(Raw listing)
--------------------------------

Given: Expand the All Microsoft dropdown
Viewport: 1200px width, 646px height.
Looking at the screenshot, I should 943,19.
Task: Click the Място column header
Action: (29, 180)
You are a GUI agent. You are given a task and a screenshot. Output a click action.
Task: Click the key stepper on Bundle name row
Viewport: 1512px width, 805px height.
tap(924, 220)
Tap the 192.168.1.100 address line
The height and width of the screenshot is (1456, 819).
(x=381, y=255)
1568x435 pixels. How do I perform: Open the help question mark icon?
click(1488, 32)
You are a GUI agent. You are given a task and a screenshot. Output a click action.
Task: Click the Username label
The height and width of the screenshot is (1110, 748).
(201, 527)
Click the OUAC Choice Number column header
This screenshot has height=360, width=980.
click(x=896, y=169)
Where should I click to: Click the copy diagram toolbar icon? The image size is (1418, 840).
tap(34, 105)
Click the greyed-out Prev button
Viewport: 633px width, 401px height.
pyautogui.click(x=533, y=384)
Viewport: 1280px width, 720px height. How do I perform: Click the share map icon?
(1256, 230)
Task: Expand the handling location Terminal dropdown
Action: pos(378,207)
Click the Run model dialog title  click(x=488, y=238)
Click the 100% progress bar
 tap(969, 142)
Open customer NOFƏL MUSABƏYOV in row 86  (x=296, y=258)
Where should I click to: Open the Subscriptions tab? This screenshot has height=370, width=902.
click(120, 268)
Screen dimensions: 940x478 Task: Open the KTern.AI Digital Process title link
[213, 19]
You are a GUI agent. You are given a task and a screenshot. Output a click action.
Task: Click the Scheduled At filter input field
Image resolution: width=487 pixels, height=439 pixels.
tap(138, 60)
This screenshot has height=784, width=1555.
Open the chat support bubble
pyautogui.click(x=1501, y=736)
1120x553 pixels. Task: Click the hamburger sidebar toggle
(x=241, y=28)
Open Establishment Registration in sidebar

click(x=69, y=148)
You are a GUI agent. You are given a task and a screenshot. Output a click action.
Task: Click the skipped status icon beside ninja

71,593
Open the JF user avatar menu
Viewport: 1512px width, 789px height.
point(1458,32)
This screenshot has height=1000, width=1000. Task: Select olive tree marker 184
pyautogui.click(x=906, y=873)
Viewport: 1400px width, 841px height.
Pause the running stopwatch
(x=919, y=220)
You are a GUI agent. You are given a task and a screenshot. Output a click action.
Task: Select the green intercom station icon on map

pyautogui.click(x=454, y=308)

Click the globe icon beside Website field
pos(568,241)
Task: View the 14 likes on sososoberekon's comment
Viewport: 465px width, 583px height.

--------------------------------

Which lines in the listing above contain the word "header"? Extract each of them in full.

Task: Click the Място column header
Click the OUAC Choice Number column header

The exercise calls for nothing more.